Em vários estudos específicos que já realizamos, verificamos que, para um consumo de vapor de processo na faixa de 45% sobre a cana, o excedente de energia elétrica usando difusor ou usando moenda é praticamente o mesmo. Portanto uma análise mais detalhada de cada caso específico é indispensável.
MITO #5 - Alto poder calorífico da biomassa garante o retorno do investimento: É comum, em nossa atividade, recebermos investidores potenciais entusiasmados com o alto poder calorífico de diferentes biomassas, tais como a palha de cana e o capim elefante (capim Napier). Esses materiais têm, geralmente, baixa umidade e, portanto, alto poder calorífico.
Vendedores de ilusões fazem contas rápidas de retorno do investimento como se tais biomassas estivessem disponíveis na boca da caldeira durante todo o ano, mas a realidade não é bem assim.
Qualquer projeto que pretende produzir energia elétrica a partir de biomassa deve contar com bons consultores de confiança em, no mínimo, três áreas específicas: agronomia, logística e indústria.
O consultor de agronomia deve definir a produção média da biomassa, em quais épocas do ano e a qual custo. Por exemplo, capim elefante é normalmente produzido somente durante quatro meses no ano.

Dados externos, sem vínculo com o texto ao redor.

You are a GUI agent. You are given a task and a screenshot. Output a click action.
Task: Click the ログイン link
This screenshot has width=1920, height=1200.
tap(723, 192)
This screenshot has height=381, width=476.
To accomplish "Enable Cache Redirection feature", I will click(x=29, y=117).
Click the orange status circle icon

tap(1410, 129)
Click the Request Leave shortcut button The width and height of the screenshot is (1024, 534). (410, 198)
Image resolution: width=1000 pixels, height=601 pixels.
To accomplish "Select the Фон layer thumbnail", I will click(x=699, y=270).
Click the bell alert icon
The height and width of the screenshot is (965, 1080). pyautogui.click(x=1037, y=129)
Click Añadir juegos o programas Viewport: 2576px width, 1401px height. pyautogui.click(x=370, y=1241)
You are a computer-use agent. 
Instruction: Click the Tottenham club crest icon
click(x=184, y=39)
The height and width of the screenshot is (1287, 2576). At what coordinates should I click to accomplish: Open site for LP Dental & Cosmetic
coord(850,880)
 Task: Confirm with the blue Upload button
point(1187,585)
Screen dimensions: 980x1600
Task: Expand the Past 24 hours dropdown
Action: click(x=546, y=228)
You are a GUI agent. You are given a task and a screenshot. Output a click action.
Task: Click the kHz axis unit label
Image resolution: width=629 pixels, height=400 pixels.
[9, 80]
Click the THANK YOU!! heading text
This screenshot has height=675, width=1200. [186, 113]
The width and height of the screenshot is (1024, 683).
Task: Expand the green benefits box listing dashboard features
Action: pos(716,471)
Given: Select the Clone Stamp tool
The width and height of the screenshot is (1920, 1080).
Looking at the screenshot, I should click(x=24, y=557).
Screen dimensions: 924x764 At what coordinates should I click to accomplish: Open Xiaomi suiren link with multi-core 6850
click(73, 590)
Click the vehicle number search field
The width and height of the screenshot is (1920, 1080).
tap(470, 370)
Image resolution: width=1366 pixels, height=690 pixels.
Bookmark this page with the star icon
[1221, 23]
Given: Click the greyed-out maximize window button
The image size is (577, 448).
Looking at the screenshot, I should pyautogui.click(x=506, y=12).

O consultor de logística deve definir qual é a maneira mais econômica para transportar e para armazenar a biomassa, se no campo ou se na indústria. O consultor industrial deve definir qual é a maneira mais econômica para processar a biomassa e para produzir energia elétrica e calor. Nesses casos, os estudos de logística são os mais importantes e são os que definem a viabilidade do investimento. Normalmente, os custos de armazenamento e de transporte são muito mais representativos do que os custos de produção ou de processamento da biomassa.